Malgré la croissance récente, la Russie ne constitue que 3% du commerce extérieur iranien, loin derrière la Chine avec ses 26% de part de marché. Un commerce réduit, limité aux produits agricoles. Au niveau des échanges de produits industriels, l’Iran n’exporte que pour 15 millions de dollars de biens industriels à la Russie, car il n’existe pour l’heure aucun partenariat industriel entre les deux pays.

Les sanctions américaines constituent un frein considérable à l’investissement russe en Iran, les compagnies et les banques étant traditionnellement frileuses à l’idée de subir les sanctions occidentales en Iran, en plus de celles déjà appliquées sur l’économie russe. Cet obstacle pourrait être surmonté par les discussions actuelles sur un cadre financier commun, ce qui ne règle pas la véritable problématique: l’incompatibilité entre les deux économies, toutes deux dépendantes des hydrocarbures, avec une industrie à faible valeur technologique, hormis, pour la Russie, les industries spatiale et celle de l'armement.
Une compétition acharnée en Asie centrale et en Chine 

Pire encore, la compétition économique entre la Russie et l’Iran s’est intensifiée depuis le début de la guerre en Ukraine et des sanctions sur la Russie.

Le réacteur à eau lourde d'Arak, en Iran.
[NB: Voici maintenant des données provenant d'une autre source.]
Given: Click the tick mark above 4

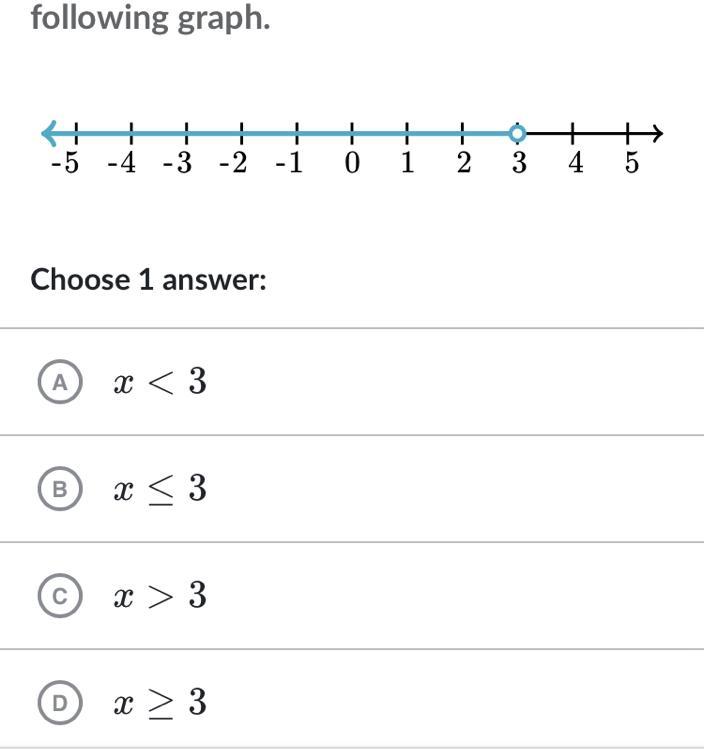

Le programme nucléaire iranien a été lancé grâce à l'apport technologique de la Russie.

Selon Bernard Hourcade, cette compétition se fait principalement sur l’export de pétrole: « les Chinois profitent des sanctions occidentales et de la compétition avec la Russie pour acheter du pétrole aux Iraniens à un prix bien inférieur à celui du marché. » explique-t-il, ajoutant que « la Russie compte beaucoup sur le marché chinois, à présent que les Occidentaux ont prévu un embargo total sur le pétrole russe d'ici à la fin 2022». Ainsi, les exportations de pétrole russe vers la Chine ont augmenté de 55% en mai 2022 par rapport à l’année dernière.

Concernant le gaz, l’Iran n’est pas en mesure de l’exporter, bien qu’il détienne les secondes réserves mondiales prouvées de gaz naturel. Il en importe même à certaines périodes de l’année, son infrastructure gazière ayant besoin de plusieurs dizaines de milliards de dollars d’investissement pour pouvoir produire à son plein potentiel.

Les industriels iraniens se sont ainsi plaints de la guerre des prix « meurtrière » que mènent les Russes pour obtenir des débouchés économiques en Asie Centrale et en Chine, au détriment de l’Iran. Cette rivalité ne s’applique pas seulement au pétrole, mais aussi aux produits pétrochimiques, à l’acier, ou encore à l’industrie légère.

Dans ces conditions, difficile d’entrevoir une intégration économique entre ces deux géants régionaux qui dépasserait les déclarations de principe.